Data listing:
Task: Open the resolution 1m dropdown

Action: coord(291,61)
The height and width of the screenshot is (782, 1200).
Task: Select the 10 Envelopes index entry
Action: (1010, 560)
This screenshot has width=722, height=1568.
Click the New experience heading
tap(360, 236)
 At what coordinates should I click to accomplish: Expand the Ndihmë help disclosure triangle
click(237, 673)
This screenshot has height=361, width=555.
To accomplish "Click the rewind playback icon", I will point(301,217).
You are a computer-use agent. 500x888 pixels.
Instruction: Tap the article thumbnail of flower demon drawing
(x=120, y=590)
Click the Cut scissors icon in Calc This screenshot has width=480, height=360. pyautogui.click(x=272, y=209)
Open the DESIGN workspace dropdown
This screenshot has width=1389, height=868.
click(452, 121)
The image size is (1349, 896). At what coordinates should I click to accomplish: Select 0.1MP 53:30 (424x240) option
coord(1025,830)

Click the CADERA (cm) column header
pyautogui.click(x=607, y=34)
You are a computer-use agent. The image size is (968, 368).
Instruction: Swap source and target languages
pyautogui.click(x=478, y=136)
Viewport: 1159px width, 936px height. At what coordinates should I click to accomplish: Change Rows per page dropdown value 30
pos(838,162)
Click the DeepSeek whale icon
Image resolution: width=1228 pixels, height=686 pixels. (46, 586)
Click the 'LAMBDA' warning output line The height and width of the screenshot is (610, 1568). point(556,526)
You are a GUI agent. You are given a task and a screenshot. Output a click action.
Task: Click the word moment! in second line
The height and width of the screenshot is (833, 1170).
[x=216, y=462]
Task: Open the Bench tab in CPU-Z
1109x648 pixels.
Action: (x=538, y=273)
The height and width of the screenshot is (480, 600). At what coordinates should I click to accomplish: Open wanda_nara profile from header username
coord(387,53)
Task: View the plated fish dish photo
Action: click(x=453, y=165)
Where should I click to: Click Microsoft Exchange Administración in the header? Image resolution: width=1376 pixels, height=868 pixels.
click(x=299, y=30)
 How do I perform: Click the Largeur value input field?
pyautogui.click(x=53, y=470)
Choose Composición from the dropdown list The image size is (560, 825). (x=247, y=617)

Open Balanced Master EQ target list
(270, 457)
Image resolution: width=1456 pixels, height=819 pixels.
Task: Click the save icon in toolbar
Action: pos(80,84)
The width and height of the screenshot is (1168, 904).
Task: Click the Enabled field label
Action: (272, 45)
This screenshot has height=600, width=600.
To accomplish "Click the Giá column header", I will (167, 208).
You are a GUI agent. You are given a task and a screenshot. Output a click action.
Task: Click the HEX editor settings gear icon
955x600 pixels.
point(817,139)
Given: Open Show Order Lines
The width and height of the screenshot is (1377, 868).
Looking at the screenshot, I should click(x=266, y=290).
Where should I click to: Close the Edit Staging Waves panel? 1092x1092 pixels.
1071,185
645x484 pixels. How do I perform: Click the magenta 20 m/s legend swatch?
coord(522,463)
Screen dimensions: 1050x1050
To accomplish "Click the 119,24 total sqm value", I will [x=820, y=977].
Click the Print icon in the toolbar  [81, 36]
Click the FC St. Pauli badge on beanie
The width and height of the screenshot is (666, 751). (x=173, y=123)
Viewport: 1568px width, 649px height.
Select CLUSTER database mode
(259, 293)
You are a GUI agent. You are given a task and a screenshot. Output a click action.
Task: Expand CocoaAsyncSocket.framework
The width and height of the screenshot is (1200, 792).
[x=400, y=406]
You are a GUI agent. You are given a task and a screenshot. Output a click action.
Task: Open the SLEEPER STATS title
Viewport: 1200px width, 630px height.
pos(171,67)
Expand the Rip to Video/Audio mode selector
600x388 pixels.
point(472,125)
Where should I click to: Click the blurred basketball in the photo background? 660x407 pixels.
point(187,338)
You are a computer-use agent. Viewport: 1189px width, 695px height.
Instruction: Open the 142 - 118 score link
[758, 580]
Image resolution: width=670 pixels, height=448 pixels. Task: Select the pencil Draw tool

__Problem statement__: Pick out each line in the rows above that contains the word "perform", and copy those lines.

__Completed exercise__:
 How do I perform: Click the Largeur value input field?
645x484 pixels. How do I perform: Click the magenta 20 m/s legend swatch?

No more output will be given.